EXERCISE GOAL:
How many lines in the listing below hold the word "each"? Answer with the number only.

RECORDS FOR THIS TASK:
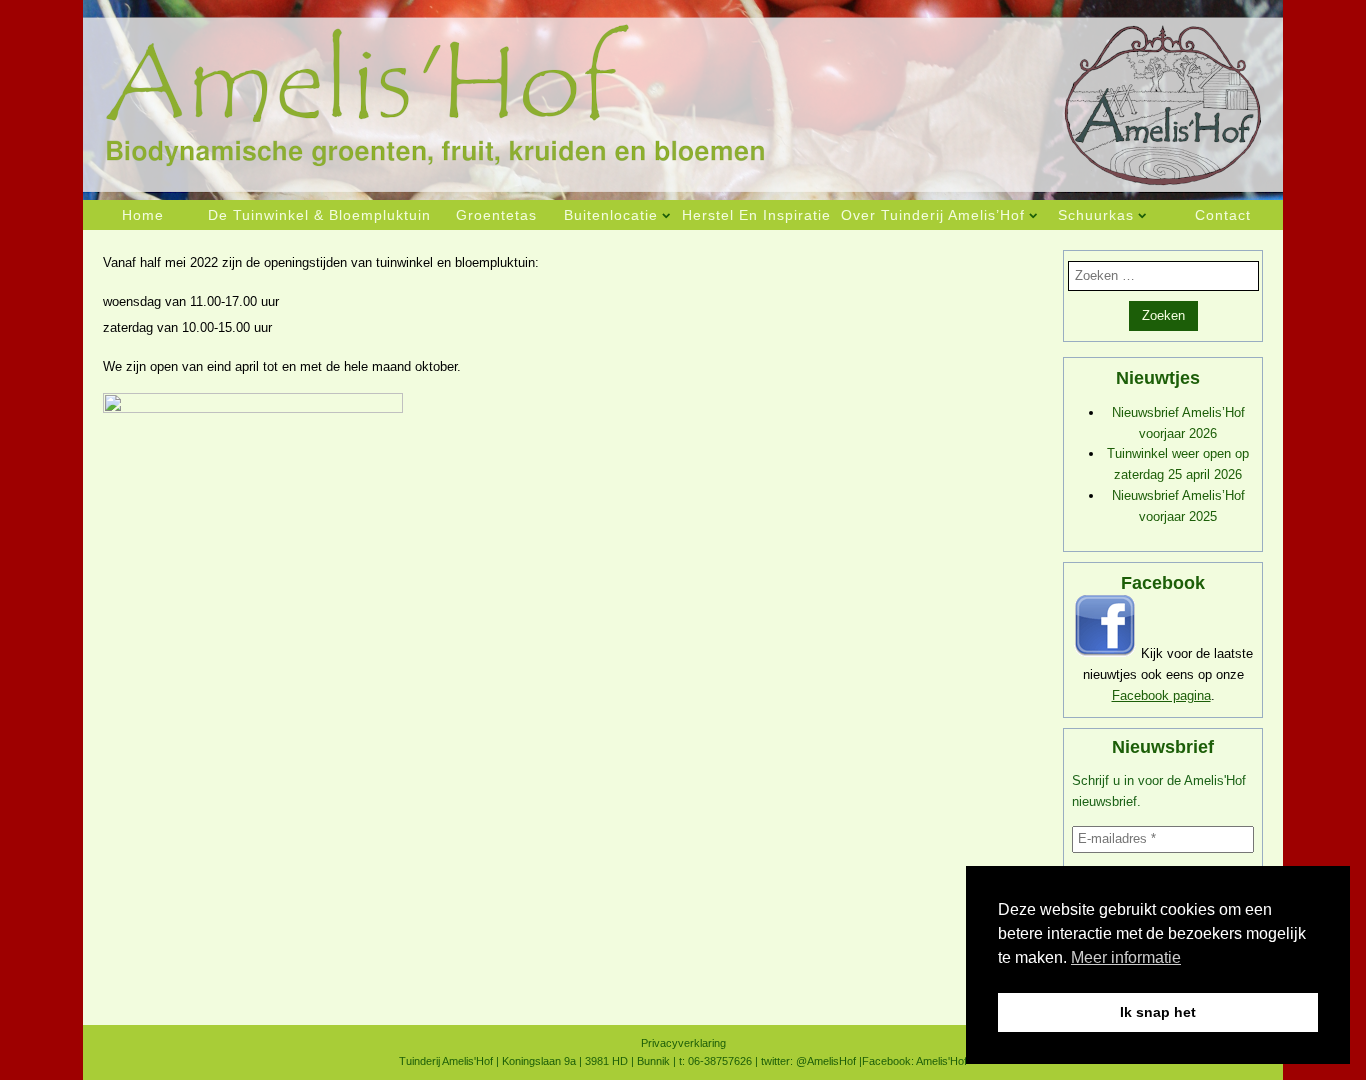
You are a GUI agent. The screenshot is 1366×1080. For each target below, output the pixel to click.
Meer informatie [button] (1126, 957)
---
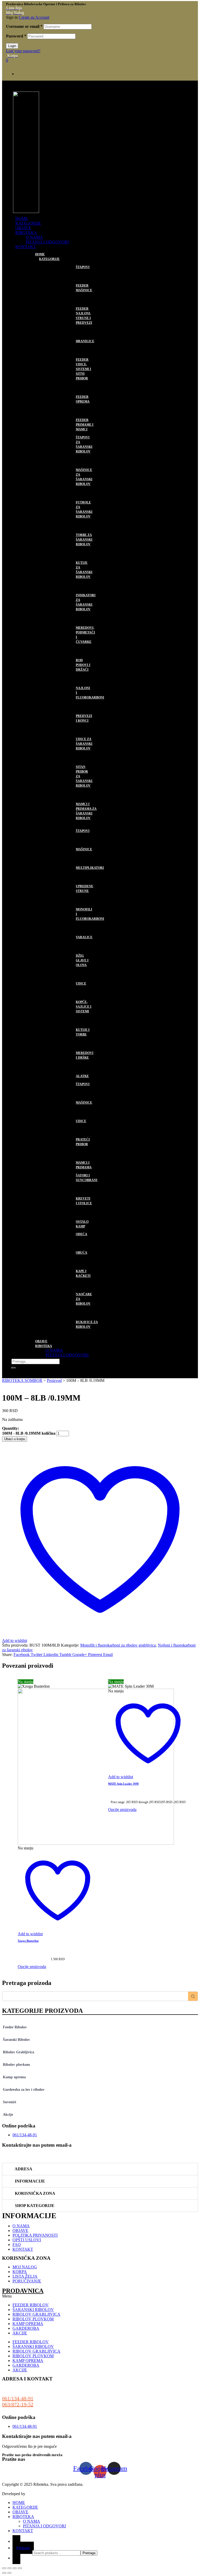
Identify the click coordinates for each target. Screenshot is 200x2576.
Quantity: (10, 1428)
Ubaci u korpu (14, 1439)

RESPONSE AREA:
2